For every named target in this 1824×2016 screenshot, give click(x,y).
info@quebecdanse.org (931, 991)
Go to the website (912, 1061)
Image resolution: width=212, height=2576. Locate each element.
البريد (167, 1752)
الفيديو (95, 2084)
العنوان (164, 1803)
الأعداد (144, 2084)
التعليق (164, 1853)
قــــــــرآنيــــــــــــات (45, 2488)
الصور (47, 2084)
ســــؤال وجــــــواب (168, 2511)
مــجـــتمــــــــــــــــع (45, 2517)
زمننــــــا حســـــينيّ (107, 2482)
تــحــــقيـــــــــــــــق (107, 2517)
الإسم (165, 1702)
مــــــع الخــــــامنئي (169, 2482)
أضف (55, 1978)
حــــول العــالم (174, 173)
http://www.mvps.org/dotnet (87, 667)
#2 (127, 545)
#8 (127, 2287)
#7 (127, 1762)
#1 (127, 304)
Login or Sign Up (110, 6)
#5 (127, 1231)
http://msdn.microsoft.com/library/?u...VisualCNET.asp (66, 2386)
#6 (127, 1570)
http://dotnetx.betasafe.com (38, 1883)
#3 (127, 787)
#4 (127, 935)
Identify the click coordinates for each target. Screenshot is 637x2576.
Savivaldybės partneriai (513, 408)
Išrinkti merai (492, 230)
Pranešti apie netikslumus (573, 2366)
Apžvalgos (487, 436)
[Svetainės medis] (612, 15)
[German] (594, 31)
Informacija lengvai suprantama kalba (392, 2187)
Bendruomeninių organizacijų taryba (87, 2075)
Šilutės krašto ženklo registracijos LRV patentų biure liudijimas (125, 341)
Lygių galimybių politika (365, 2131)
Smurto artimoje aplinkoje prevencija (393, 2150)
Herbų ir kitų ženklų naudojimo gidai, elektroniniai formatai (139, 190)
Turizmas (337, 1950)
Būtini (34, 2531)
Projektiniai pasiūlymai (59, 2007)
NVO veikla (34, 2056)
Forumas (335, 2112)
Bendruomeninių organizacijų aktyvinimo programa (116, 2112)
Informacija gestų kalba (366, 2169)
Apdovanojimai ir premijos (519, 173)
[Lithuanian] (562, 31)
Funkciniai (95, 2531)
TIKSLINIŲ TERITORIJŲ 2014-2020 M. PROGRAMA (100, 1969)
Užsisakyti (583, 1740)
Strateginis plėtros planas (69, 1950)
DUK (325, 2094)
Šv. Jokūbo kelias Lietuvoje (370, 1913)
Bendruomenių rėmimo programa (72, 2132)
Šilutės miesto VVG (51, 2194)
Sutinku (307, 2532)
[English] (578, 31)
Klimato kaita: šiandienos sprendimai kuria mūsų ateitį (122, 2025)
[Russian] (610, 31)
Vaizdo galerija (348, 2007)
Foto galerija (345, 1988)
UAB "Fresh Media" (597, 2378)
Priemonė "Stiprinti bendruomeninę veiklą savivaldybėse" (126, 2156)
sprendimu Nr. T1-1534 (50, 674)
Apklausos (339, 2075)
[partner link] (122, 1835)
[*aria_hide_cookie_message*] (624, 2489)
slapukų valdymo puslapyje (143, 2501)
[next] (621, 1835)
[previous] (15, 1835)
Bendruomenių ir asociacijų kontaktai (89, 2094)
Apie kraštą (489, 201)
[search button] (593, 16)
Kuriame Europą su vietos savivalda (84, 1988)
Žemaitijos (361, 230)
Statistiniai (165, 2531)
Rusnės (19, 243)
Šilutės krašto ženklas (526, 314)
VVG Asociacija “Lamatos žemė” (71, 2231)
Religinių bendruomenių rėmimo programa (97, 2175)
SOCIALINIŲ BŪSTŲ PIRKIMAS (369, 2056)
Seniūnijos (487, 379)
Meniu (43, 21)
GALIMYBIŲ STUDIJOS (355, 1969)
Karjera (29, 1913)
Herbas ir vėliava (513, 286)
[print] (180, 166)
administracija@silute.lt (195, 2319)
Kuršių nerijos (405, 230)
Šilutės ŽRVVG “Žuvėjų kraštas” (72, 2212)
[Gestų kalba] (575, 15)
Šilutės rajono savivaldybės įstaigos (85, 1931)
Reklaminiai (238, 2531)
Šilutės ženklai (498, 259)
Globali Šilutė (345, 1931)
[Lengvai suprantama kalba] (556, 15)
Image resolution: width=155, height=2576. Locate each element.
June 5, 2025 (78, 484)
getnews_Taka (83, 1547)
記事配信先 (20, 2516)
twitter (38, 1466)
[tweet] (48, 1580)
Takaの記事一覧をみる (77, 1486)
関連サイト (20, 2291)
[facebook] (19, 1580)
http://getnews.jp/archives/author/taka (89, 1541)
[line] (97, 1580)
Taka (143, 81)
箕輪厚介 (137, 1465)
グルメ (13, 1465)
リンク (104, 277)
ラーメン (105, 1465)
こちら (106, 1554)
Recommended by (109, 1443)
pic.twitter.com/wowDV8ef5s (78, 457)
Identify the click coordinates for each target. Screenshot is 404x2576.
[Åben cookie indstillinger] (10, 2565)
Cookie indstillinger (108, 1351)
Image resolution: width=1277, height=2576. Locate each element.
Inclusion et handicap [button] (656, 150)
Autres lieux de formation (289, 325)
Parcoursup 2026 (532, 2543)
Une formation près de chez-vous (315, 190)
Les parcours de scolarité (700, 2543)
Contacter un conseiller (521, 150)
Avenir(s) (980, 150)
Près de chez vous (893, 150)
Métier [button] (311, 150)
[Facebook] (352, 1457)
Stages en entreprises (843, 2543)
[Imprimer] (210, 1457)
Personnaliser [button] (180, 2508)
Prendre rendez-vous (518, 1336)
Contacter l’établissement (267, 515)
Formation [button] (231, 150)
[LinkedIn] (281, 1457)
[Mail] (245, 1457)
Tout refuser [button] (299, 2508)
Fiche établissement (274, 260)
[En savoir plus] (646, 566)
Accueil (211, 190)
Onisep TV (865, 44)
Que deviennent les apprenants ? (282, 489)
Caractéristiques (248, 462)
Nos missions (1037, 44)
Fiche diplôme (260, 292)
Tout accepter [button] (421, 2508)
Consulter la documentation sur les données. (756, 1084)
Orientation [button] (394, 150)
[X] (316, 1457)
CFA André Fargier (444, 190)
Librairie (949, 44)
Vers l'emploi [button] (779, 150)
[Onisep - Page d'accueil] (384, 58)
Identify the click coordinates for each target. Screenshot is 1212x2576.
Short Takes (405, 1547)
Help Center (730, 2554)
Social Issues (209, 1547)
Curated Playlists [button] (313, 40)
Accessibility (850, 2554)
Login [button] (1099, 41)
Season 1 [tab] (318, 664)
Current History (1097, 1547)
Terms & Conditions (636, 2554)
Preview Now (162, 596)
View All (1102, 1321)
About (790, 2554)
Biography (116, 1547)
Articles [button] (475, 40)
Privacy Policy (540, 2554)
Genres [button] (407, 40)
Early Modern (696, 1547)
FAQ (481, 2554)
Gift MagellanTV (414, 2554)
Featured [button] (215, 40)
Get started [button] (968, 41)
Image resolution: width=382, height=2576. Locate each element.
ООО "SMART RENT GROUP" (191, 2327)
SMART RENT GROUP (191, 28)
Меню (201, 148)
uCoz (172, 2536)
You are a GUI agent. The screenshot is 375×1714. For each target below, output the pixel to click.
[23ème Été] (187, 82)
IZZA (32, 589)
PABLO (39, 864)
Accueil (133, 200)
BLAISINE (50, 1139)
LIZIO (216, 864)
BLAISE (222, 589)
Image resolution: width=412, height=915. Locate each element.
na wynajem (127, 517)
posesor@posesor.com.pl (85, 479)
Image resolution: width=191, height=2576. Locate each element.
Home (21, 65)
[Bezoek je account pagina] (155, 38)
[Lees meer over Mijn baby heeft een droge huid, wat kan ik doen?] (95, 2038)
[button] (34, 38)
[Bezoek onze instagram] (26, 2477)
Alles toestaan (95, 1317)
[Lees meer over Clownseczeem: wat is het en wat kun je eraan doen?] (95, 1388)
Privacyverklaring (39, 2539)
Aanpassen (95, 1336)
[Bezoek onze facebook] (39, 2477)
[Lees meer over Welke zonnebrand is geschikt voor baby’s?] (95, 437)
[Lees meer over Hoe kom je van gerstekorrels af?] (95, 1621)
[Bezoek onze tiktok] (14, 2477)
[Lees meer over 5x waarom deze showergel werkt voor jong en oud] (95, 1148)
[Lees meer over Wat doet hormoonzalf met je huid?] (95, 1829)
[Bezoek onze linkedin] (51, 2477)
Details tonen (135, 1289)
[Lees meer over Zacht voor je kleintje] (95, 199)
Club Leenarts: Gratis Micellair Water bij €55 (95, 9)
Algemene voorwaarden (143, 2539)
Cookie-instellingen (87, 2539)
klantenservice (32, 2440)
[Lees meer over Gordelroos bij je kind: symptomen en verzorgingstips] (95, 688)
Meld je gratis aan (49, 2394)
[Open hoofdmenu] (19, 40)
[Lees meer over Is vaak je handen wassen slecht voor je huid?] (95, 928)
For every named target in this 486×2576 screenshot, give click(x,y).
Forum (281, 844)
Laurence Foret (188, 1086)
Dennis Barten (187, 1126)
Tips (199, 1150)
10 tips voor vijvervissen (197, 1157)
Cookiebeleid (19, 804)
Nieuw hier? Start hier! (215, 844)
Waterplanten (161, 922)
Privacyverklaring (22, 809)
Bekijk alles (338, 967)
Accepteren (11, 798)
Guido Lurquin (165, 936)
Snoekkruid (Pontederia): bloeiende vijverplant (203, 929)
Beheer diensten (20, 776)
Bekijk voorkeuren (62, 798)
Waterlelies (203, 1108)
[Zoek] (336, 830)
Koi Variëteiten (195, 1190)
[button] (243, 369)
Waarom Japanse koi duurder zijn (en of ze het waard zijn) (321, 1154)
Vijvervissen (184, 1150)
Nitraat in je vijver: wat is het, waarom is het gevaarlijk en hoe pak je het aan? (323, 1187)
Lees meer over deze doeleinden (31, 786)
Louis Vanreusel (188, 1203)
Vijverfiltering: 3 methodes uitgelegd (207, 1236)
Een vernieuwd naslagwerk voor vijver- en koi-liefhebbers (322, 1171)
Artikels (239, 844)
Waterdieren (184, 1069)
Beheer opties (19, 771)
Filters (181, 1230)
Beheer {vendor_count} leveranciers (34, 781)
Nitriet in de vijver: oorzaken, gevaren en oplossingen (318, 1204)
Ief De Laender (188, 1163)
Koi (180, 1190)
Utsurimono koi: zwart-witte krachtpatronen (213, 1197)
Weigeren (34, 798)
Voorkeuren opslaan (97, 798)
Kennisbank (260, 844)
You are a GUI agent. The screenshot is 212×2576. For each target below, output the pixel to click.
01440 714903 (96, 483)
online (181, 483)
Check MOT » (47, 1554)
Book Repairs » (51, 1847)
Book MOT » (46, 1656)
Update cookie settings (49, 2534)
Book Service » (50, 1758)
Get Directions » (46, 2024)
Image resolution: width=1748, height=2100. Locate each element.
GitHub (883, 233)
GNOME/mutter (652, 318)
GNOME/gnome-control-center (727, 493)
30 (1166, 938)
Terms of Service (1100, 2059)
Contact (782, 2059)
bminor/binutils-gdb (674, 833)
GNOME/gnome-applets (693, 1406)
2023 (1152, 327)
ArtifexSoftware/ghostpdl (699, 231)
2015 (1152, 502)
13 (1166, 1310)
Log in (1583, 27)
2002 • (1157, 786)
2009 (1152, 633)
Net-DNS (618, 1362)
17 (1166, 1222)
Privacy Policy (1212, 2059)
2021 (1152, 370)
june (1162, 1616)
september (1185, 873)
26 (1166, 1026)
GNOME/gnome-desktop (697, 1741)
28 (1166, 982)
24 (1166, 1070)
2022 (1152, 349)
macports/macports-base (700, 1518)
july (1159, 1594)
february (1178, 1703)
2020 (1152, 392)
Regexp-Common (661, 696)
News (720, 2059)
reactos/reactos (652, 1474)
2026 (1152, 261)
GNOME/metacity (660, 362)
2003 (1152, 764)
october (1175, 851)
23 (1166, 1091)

__________

:: Your instructions ::
Please return every line of the records above that contains the word "agent".

:: Result ::
You are a GUI agent. The screenshot is 375×1714. For each target below, output the pixel to click.
You are a GUI agent. The screenshot is 212×2576. For each target below, output the pixel to click.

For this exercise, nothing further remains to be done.